Le réseau de collaborateurs
Le Mossad israélien cultive depuis longtemps des cellules dormantes en Iran pour des missions de sabotage, d'assassinats ciblés, d'espionnage et de terreur. L'assassinat en 2020 du scientifique nucléaire Mohsen Fakhrizadeh, exécuté à l'aide d'une arme télécommandée et de renseignements internes, a été l'un des premiers exemples, et l'un des plus dévastateurs, de cette infiltration profonde.
L'un des épisodes les plus humiliants a été l'assassinat du chef du bureau politique du Hamas, Ismail Haniyeh, en juillet 2024. Haniyeh, qui se rendait à Téhéran à l'invitation du gouvernement iranien pour assister à l'investiture présidentielle, a été tué par un missile guidé avec précision qui a frappé sa chambre dans une maison d'hôtes de l'État. L'audace de la frappe - et son exécution au cœur de la République islamique - a provoqué une onde de choc dans les mouvements de résistance de la région.
L'ancien conseiller à la sécurité nationale, Ali Shamkhani, a également été tué de la même manière le 13 juin, lorsque deux projectiles ont frappé simultanément son domicile depuis des directions différentes. Le schéma est clair : les opérations de Tel-Aviv reposent non seulement sur des armes de pointe, mais aussi sur une profonde coordination avec des agents implantés dans différentes régions d'Iran.
Le 14 juin, le Wall Street Journal apublié un article intitulé « How Israel's Mossad smuggled drone parts to attack Iran from within » (Comment le Mossad israélien a introduit clandestinement des pièces de drones pour attaquer l'Iran de l'intérieur), détaillant comment des centaines de composants de quadcoptères et de munitions ont été introduits clandestinement en Iran par le biais de valises, de camions et de conteneurs d'expédition.
Le rapport - qui, comme d'habitude, cite des « sources anonymes » - affirme que des agents du Mossad se sont postés près de sites de défense aérienne et de missiles, neutralisant ainsi la riposte aérienne de l'Iran au moment où l'assaut israélien a commencé.
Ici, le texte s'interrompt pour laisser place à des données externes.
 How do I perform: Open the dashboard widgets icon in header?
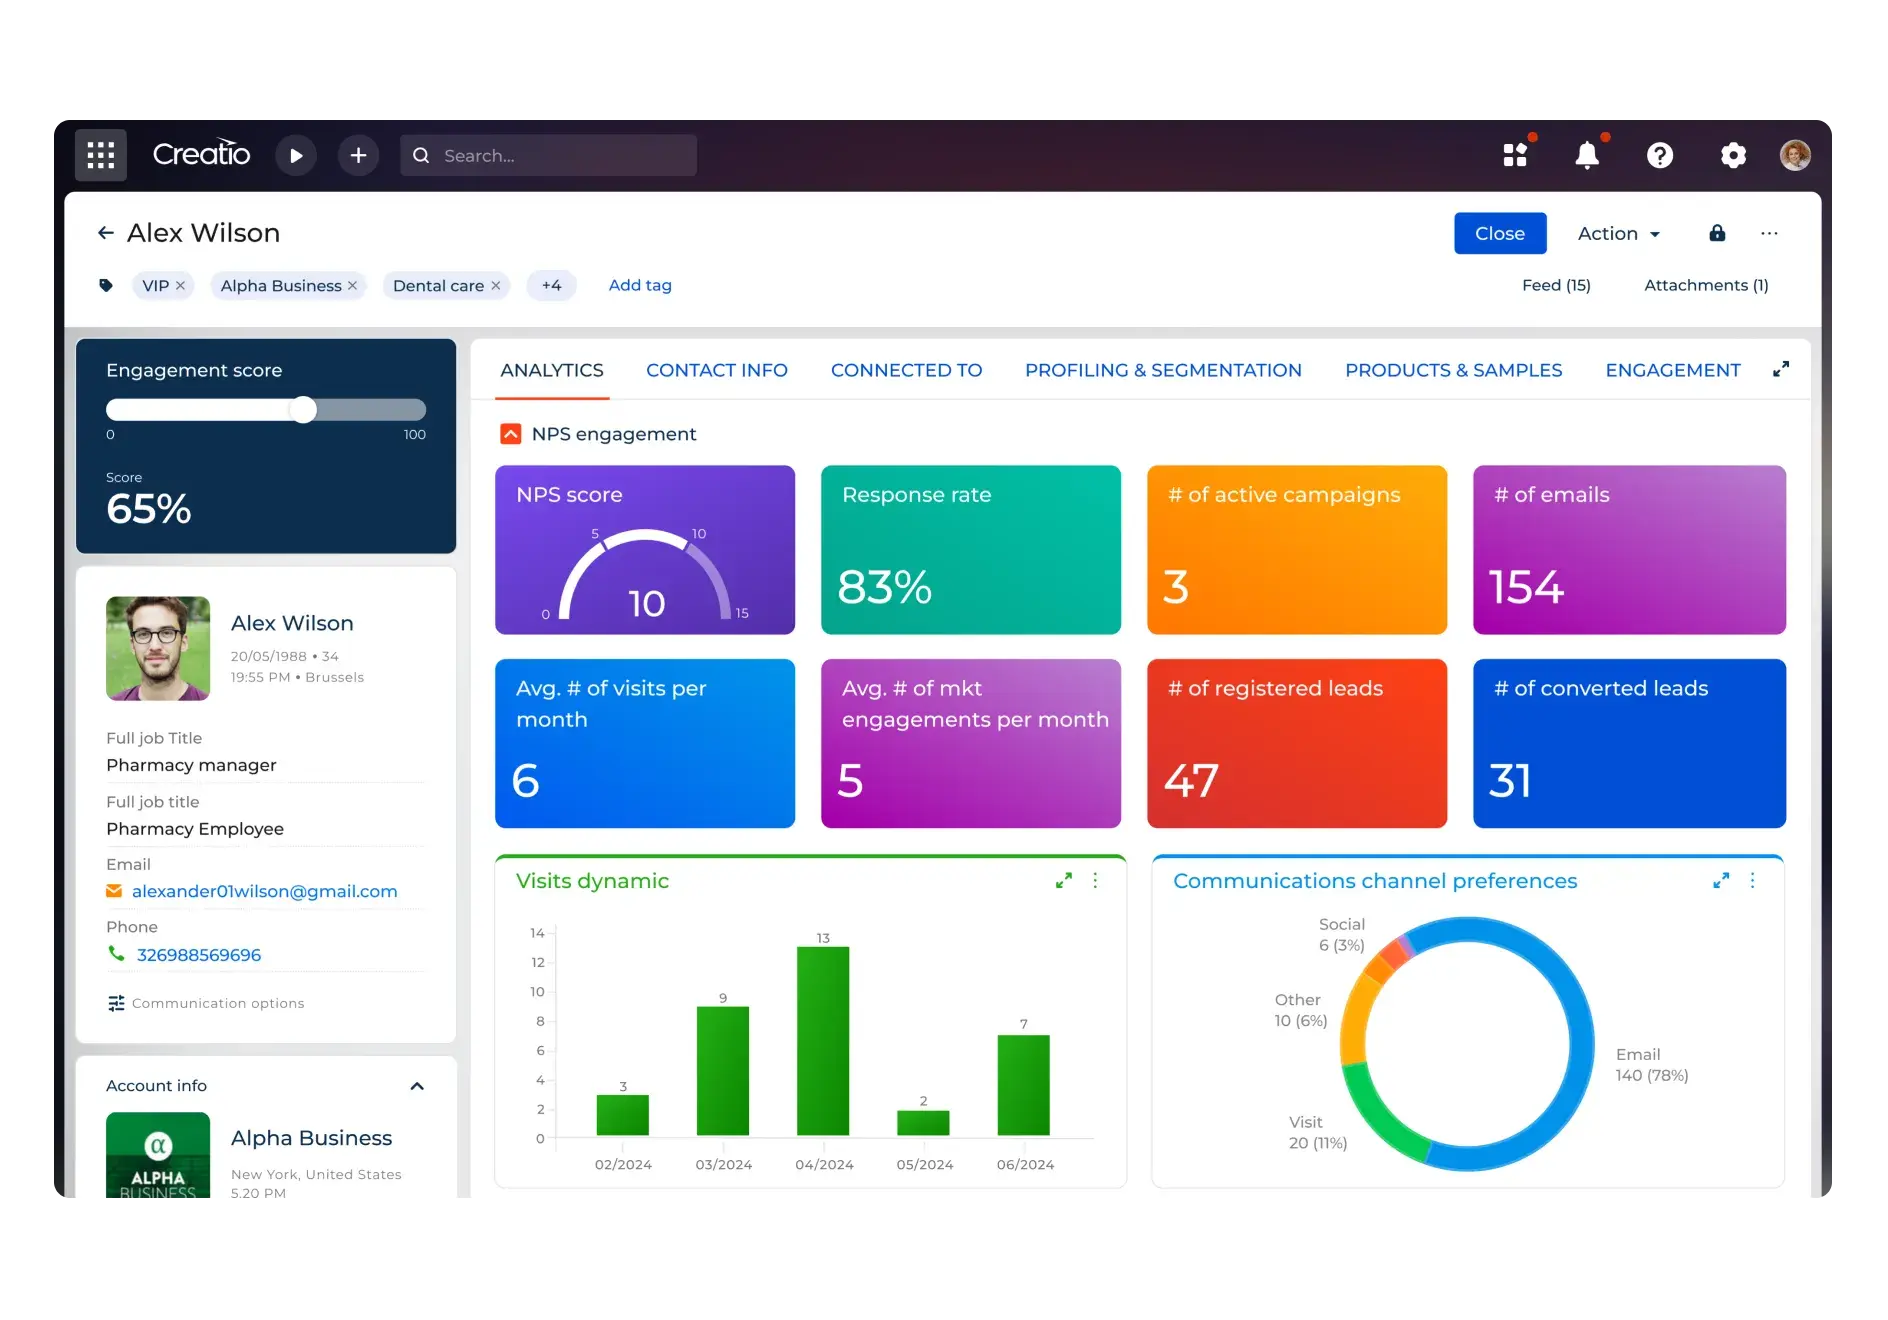(x=1515, y=155)
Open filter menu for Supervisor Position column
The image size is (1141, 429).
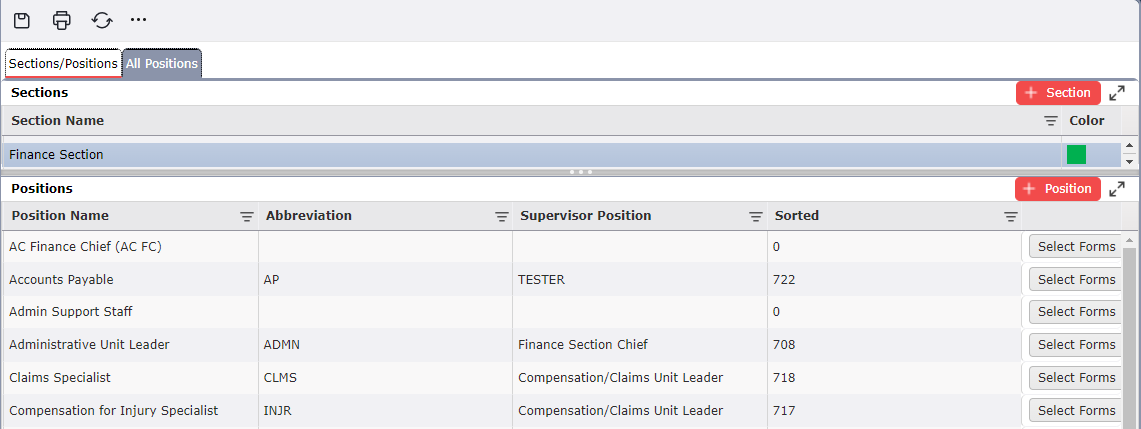pos(756,217)
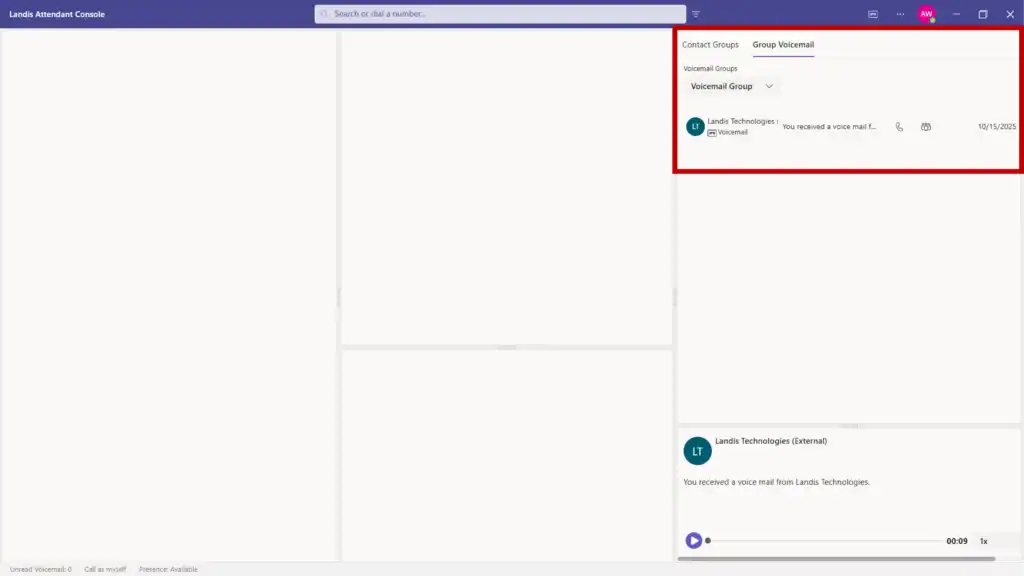Click the phone call icon on the voicemail entry
This screenshot has height=576, width=1024.
898,127
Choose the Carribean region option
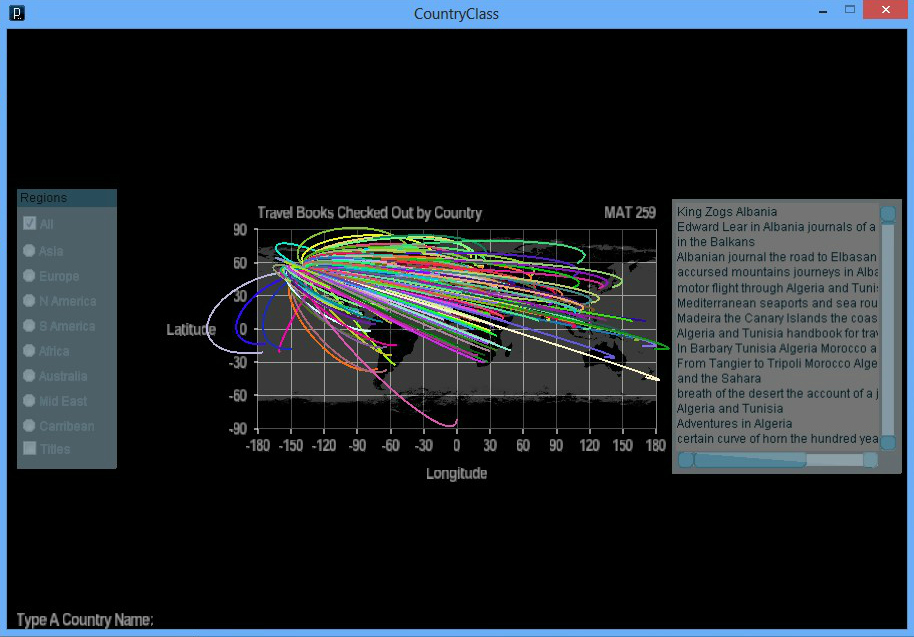Image resolution: width=914 pixels, height=637 pixels. 30,426
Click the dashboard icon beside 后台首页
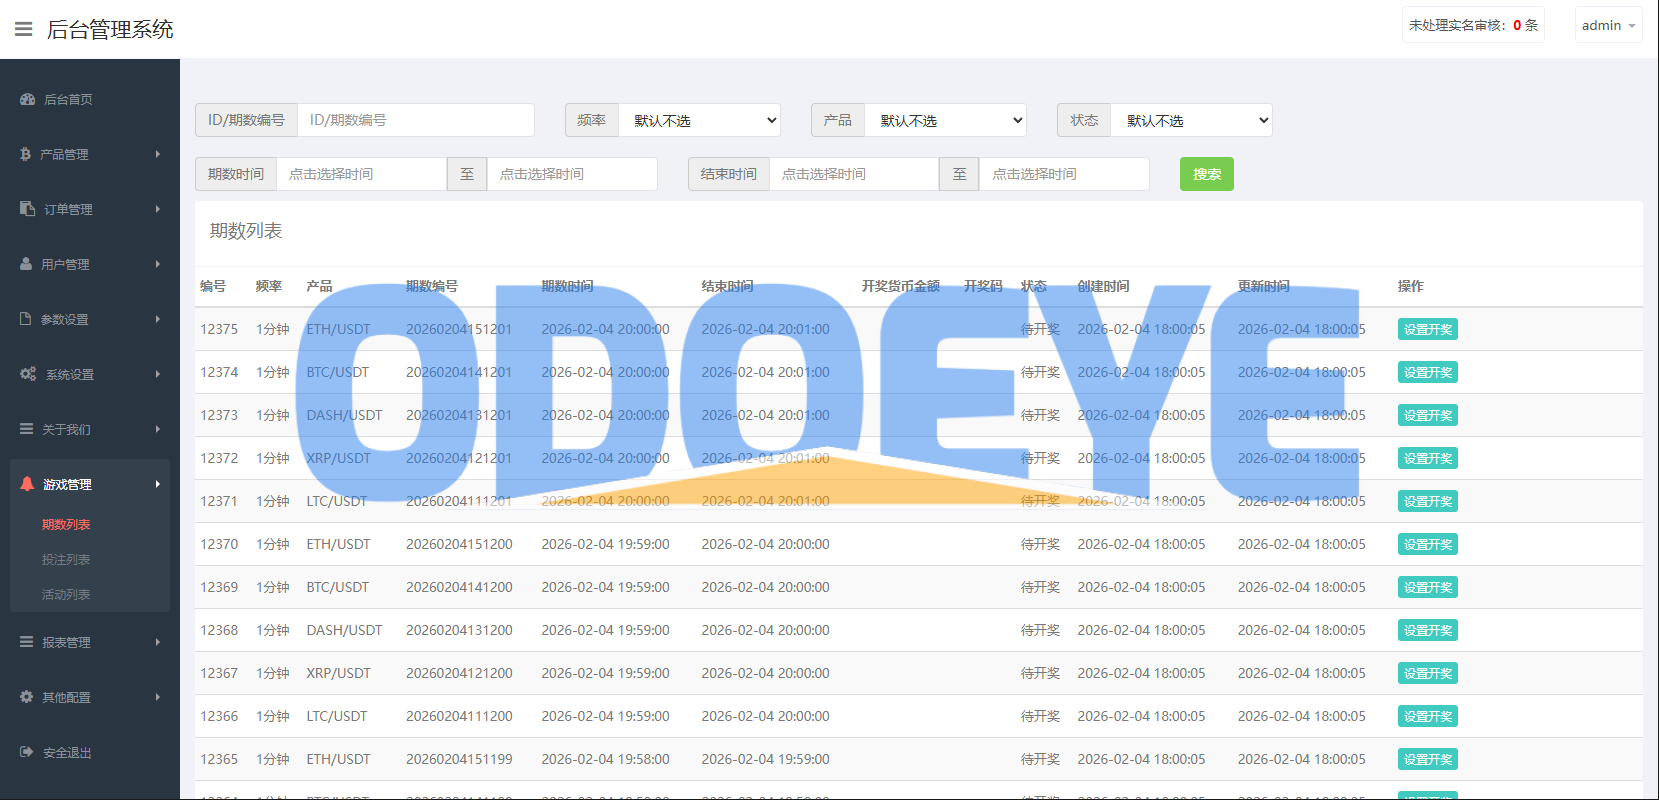The image size is (1659, 800). pyautogui.click(x=27, y=99)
Bien que le WSJ n'ait pas identifié les collaborateurs iraniens, Téhéran pense que les coupables sont pour la plupart affiliés à l'organisation Mujahedin-e-Khalq (MEK) - un groupe terroriste désigné par, exilé depuis plus de 40 ans et connu pour son étroite coopération avec l'ancien président irakien Saddam Hussein, Israël et les États occidentaux.
Les autorités iraniennes ont publiquement désigné le MEK comme le principal suspect de l'aide apportée au Mossad, citant leur longue histoire de trahison envers la nation iranienne, à la fois pendant la révolution islamique de 1979, au cours de laquelle le MEK a lancé des assassinats contre les nouveaux dirigeants de l'Iran, et pendant les huit années de la guerre Iran-Irak, au cours de laquelle ils ont ouvertement aidé l'ennemi contre les soldats iraniens.
Téhéran riposte
Cinq jours après le début de l'assaut israélien, le pouvoir judiciaire iranien a annoncé que plus de 30 personnes avaient été arrêtées pour avoir collaboré avec le Mossad ou l'armée israélienne.
Le Conseil suprême de sécurité nationale a ensuite lancé un avertissement brutal : L'aide à l'État d'occupation ou la participation au terrorisme sera sévèrement punie. Le Parlement a rapidement adopté une loi visant à doubler les peines pour collaboration avec des États ennemis.
Téhéran reconnaît aujourd'hui pleinement l'ampleur de l'infiltration. Les agents du Mossad et leurs collaborateurs iraniens ont mené des opérations de reconnaissance, assemblé des drones, exécuté des assassinats et contribué au ciblage israélien.
Ce rappel à l'ordre a un coût élevé. Face à une guerre coordonnée par l'État d'occupation, l'Iran ne peut plus se permettre d'avoir des angles morts dans son appareil de sécurité.
La phase suivante exige une refonte des protocoles de renseignement et le démantèlement immédiat et méticuleux des réseaux locaux du Mossad. Les collaborateurs qui s'y trouvent doivent maintenant en assumer les conséquences.